▶ _Saved data entries_:

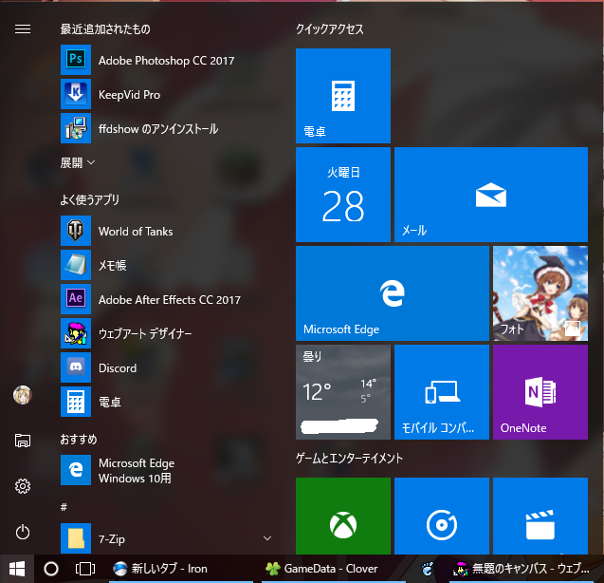This screenshot has width=604, height=583.
Task: Expand the 展開 recently added list
Action: 78,162

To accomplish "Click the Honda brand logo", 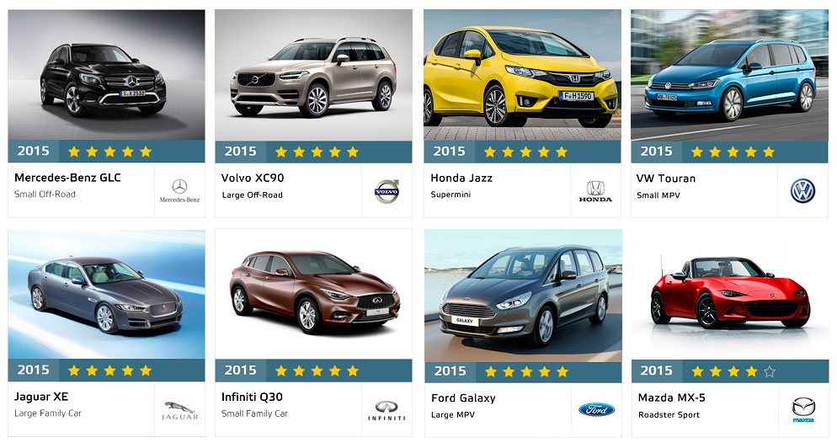I will [x=595, y=191].
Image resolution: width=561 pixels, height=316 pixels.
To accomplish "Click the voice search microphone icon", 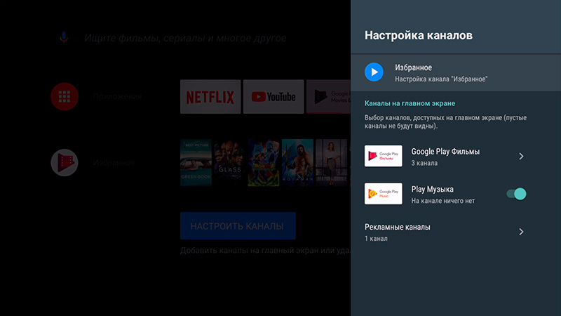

▶ _THE PROBLEM_: Copy out, with no pictures, the lines from the one containing "Image resolution: width=561" through the last line of the data above, both ends included and each word unchanged.

▶ _RESPONSE TO THIS TASK_:
Image resolution: width=561 pixels, height=316 pixels.
To accomplish "Click the voice search microphone icon", 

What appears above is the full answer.